VMware NSX-T Data Center
VMware NSX-T Data Center 2.x

Cause

This Issue is observed if there are a large number of load balancer reconfiguration tasks. Over time, due to a memory leak, the load balancer memory is exhausted and the service crashes.

The "lb-dispatcher" service may not be restarted after the crash. Root cause is that when a service is hanging and system tries to stop (SIGTERM) it and timed out. Systemd won’t try to restart it and will mark it as failed state.

<28>1 2019-04-21T23:22:16.353836+00:00 rtp-NP-nsxtedge10 systemd 1 - - nsx-edge-dispatcher.service: State 'stop-sigterm' timed out.
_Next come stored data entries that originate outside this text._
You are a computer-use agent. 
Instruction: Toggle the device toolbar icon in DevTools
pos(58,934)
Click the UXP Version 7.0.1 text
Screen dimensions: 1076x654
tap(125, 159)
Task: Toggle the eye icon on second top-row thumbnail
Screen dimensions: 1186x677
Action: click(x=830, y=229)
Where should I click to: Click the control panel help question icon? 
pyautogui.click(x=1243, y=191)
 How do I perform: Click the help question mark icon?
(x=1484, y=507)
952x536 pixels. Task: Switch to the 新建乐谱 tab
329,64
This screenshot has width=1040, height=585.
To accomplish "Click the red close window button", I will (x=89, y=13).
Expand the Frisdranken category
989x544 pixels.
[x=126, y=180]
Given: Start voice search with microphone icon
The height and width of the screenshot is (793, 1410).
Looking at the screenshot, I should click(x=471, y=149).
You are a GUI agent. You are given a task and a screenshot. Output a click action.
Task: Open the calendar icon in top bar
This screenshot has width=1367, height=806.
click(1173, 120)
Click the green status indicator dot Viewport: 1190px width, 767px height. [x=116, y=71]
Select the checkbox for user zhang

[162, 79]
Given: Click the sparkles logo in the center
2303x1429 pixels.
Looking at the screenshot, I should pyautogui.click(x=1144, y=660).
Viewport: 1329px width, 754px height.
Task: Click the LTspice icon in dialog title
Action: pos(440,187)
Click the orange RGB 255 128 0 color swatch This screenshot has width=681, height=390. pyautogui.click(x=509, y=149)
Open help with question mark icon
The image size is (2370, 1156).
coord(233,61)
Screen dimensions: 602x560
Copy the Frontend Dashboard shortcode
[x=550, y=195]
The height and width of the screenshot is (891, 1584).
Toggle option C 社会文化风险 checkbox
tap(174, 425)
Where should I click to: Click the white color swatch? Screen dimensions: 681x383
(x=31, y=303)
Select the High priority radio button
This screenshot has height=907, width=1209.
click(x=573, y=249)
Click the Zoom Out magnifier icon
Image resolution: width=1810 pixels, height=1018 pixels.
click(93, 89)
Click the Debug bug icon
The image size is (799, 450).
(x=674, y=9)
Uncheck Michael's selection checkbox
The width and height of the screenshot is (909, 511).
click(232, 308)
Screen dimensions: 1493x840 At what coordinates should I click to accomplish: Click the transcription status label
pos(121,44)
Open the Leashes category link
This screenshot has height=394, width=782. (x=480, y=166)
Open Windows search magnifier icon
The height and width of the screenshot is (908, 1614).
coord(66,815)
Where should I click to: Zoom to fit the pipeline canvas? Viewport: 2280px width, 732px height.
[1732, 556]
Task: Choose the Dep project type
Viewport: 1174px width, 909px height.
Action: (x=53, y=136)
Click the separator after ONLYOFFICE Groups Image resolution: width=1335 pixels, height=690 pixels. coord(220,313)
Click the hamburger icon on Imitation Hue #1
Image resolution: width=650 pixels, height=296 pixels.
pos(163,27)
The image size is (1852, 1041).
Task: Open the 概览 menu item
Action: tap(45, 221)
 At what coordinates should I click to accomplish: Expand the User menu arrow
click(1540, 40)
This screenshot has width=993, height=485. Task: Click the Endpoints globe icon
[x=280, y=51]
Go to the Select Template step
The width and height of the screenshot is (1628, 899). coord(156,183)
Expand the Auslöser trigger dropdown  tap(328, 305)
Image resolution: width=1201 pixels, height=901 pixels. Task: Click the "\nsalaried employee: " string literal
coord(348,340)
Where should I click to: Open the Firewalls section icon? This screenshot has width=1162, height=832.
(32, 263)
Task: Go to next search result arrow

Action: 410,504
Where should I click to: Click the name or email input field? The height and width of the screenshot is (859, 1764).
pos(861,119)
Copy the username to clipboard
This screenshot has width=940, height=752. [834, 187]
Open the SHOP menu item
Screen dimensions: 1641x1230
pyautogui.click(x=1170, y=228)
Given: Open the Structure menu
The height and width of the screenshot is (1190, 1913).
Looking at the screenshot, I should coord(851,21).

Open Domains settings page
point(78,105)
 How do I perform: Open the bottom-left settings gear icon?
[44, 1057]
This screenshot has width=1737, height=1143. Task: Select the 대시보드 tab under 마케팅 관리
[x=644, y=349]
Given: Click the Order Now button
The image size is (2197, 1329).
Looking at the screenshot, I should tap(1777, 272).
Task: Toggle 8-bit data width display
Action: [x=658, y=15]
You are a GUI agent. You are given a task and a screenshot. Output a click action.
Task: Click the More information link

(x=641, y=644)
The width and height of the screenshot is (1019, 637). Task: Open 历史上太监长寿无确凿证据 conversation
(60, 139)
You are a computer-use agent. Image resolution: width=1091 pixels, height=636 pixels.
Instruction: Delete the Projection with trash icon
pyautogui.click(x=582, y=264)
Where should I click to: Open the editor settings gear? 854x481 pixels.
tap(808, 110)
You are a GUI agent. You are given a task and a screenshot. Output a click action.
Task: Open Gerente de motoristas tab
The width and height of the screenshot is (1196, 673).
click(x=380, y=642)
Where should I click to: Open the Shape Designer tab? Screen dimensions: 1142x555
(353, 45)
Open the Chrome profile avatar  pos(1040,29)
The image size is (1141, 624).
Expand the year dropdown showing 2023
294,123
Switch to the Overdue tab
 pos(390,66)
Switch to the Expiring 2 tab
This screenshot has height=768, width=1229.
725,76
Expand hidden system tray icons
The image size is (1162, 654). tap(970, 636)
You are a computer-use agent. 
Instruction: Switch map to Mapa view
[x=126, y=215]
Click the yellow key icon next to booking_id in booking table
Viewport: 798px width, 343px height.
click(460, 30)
Killing.
<29>1 2019-04-21T23:22:18.323229+00:00 rtp-NP-nsxtedge10 systemd 1 - - nsx-edge-dispatcher.service: Main process exited, code=killed, status=9/KILL
<30>1 2019-04-21T23:22:18.348032+00:00 rtp-NP-nsxtedge10 systemd 1 - - Stopped Edge LB Dispatcher.
<29>1 2019-04-21T23:22:18.348352+00:00 rtp-NP-nsxtedge10 systemd 1 - - nsx-edge-dispatcher.service: Unit entered failed state.
<28>1 2019-04-21T23:22:18.348721+00:00 rtp-NP-nsxtedge10 systemd 1 - - nsx-edge-dispatcher.service: Failed with result 'signal'.

Resolution

This issue is resolved in VMware NSX-T Data Center 2.4, available at VMware Downloads.

Workaround:
The Edge VM can be rebooted to workaround the issue . As the issue can be hit again before upgarding to NSX-T 2.4, the recommendation is to add cron job on each LB edge node to periodically kill the lb-dispatcher process to avoid hitting memory leak in future. If the edge already hits the memory leak then killing just the lb-dispatcher will not help.

Steps:

1. check if "lb-dispatcher" process running
#pidof lb-dispatcher

2. collect edge log bundle (include core dump files) then clean up the core files (under /var/log/core)

3a: If "lb-dispatcher" is running , then kill the lb-dispatcher PID
#kill `pidof lb-dispatcher`

3b. If "lb-dispatcher" is NOT running , then reboot the Edge .

4. create a cron job of killing the lb-pid every night, till you upgrade to 2.4

On each Edge VM edit /etc/crontab
0 1 * * * /bin/sh kill `pidof lb-dispatcher` &> /dev/null
(This cron example will result in the LB service restarting every night at 1am resetting the memory usage and preventing the service crashing during business hours.)